Repeat each record exactly, skipping the pictures.

------ Task material

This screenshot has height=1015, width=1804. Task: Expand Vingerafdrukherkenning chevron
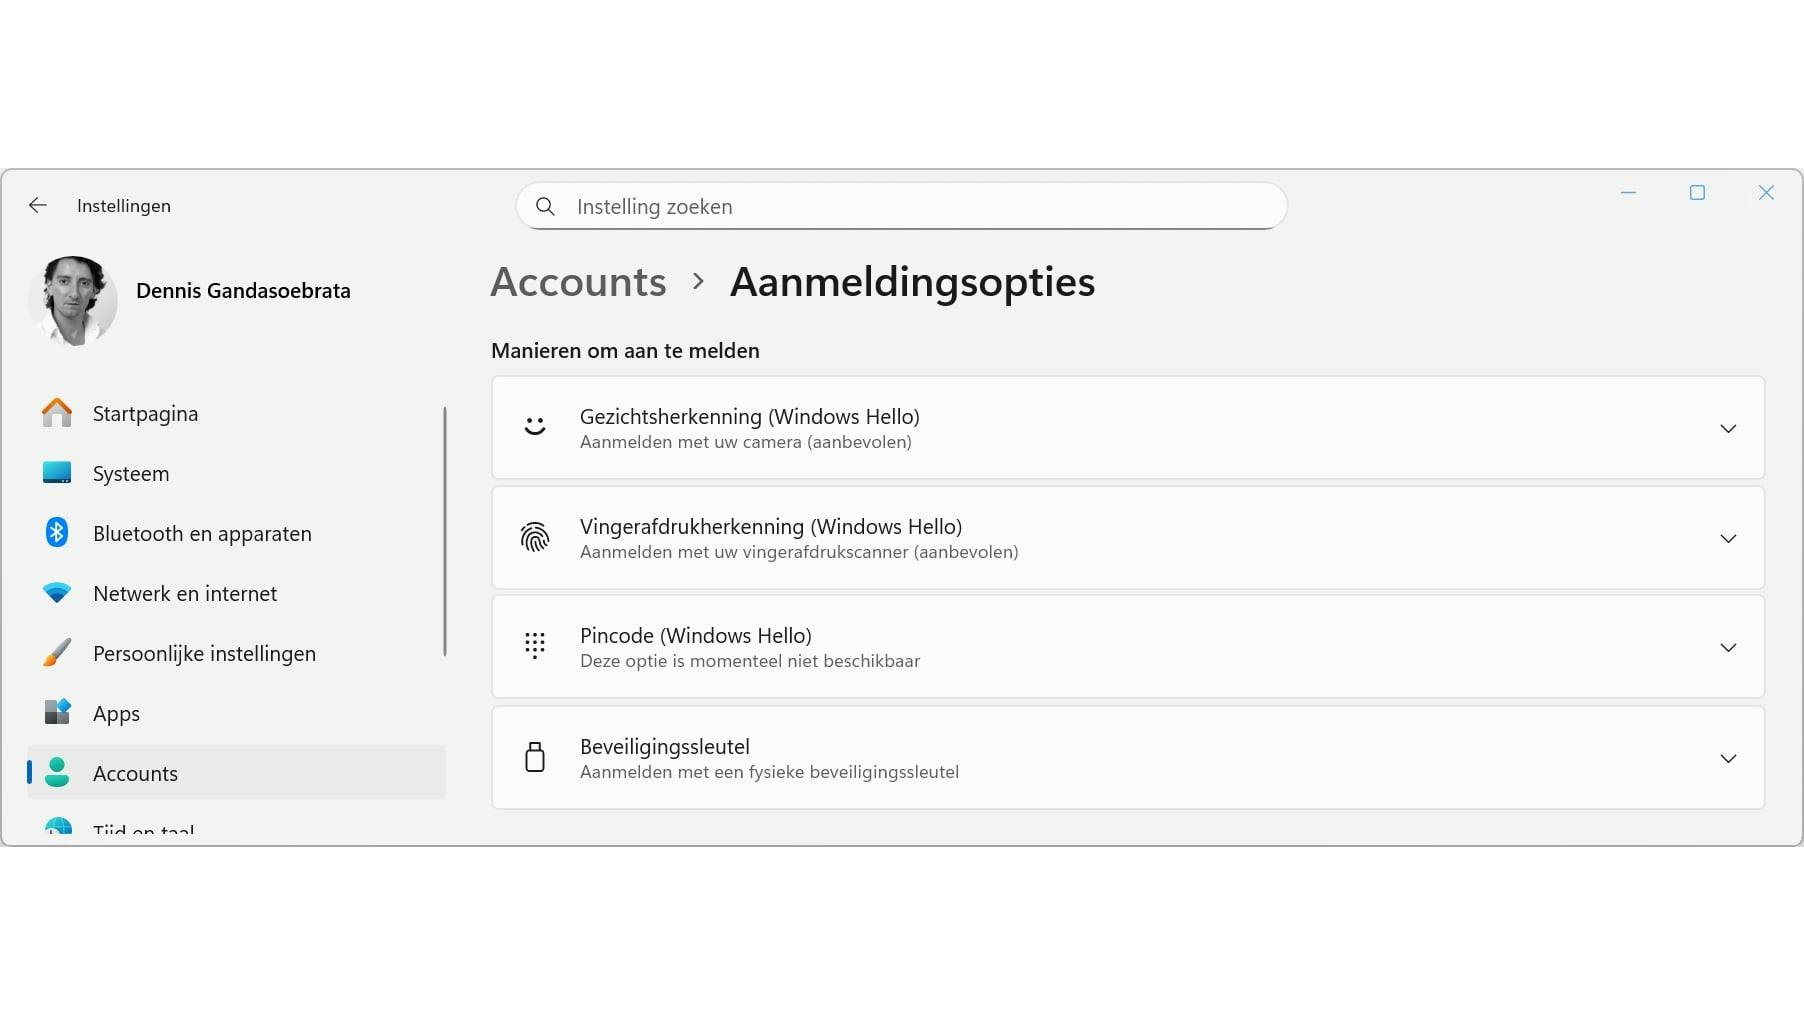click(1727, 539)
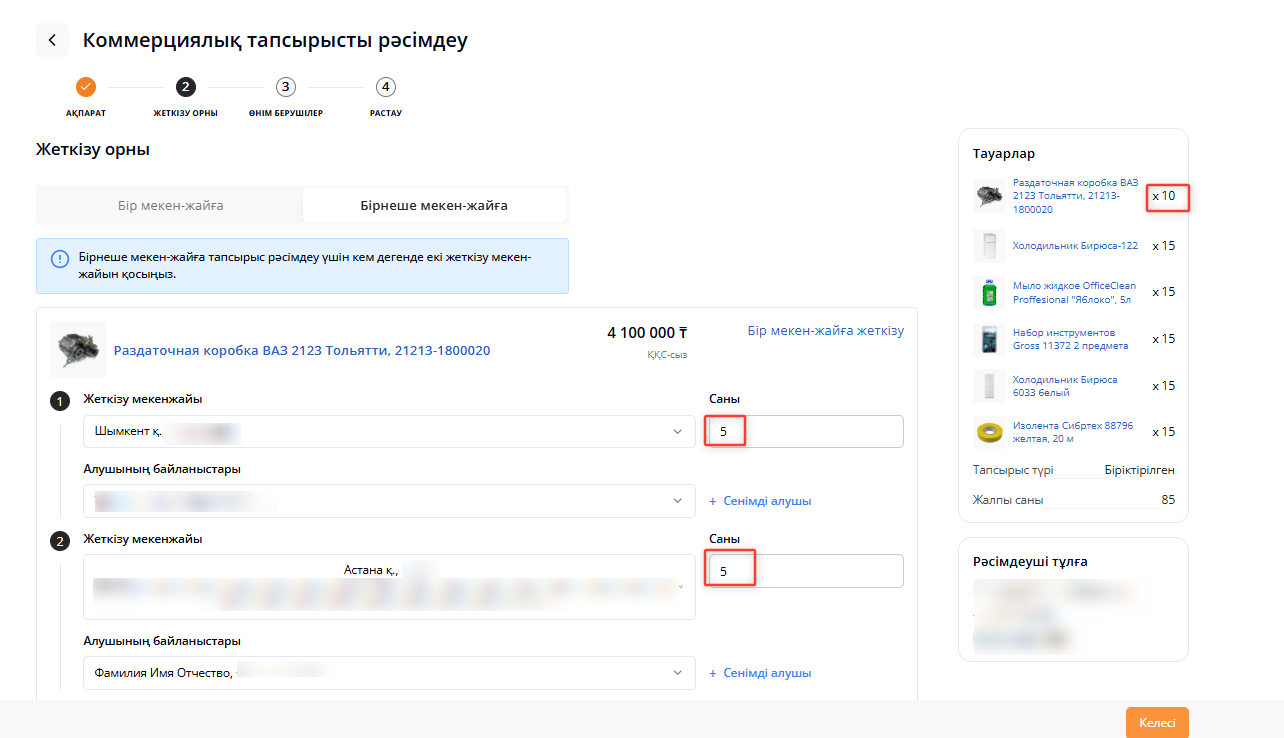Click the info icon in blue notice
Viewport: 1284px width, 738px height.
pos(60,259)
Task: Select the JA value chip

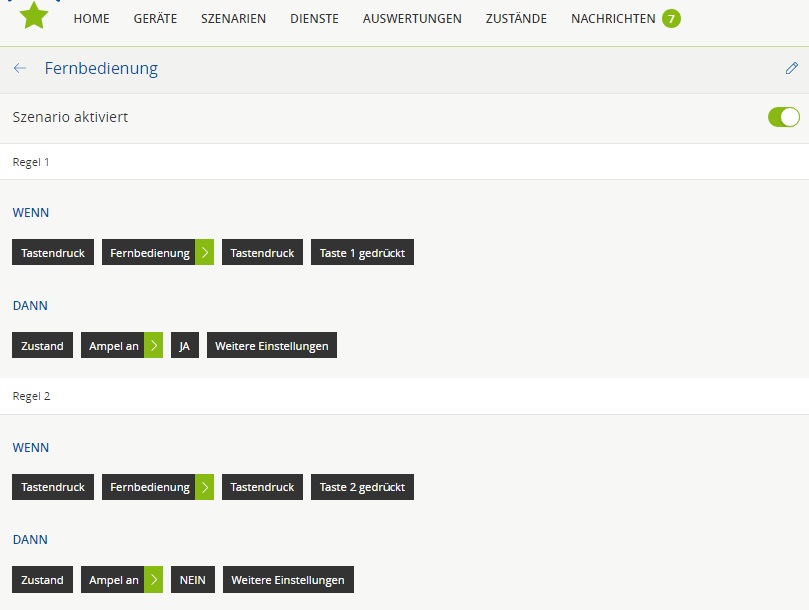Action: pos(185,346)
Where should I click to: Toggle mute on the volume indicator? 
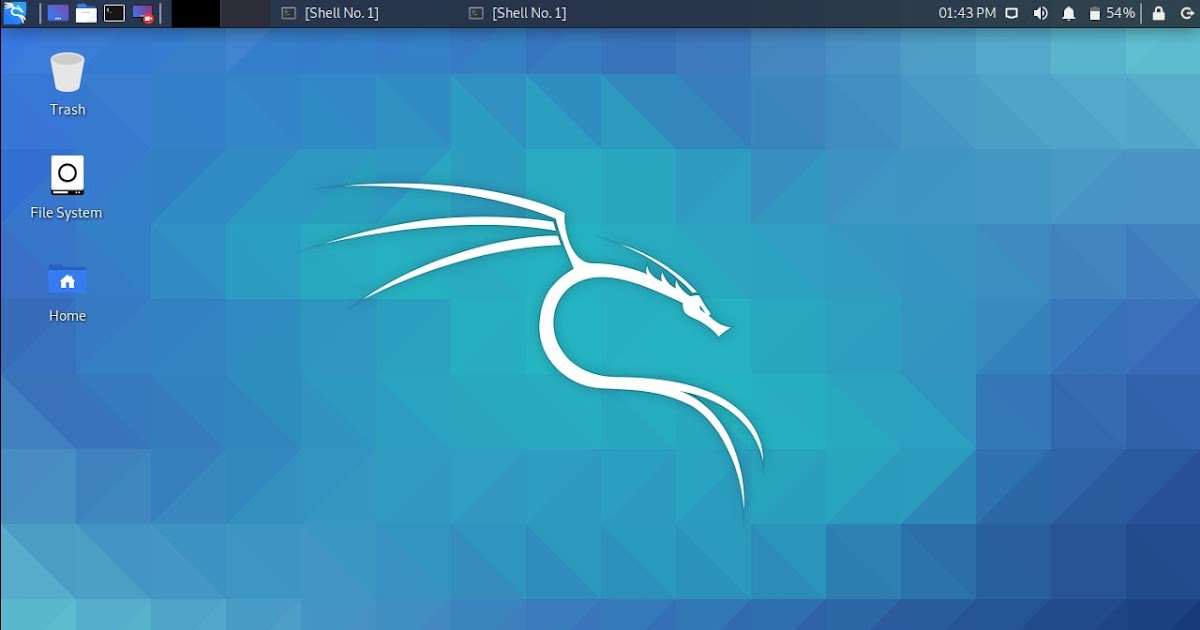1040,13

------------

■ **Exercise output**:
This screenshot has height=1015, width=1804. Task: Expand Vingerafdrukherkenning chevron
click(1727, 539)
Click the info icon in blue notice
Viewport: 1284px width, 738px height.
pos(60,259)
Task: Select the JA value chip

Action: pos(185,346)
Where should I click to: Toggle mute on the volume indicator? 
1040,13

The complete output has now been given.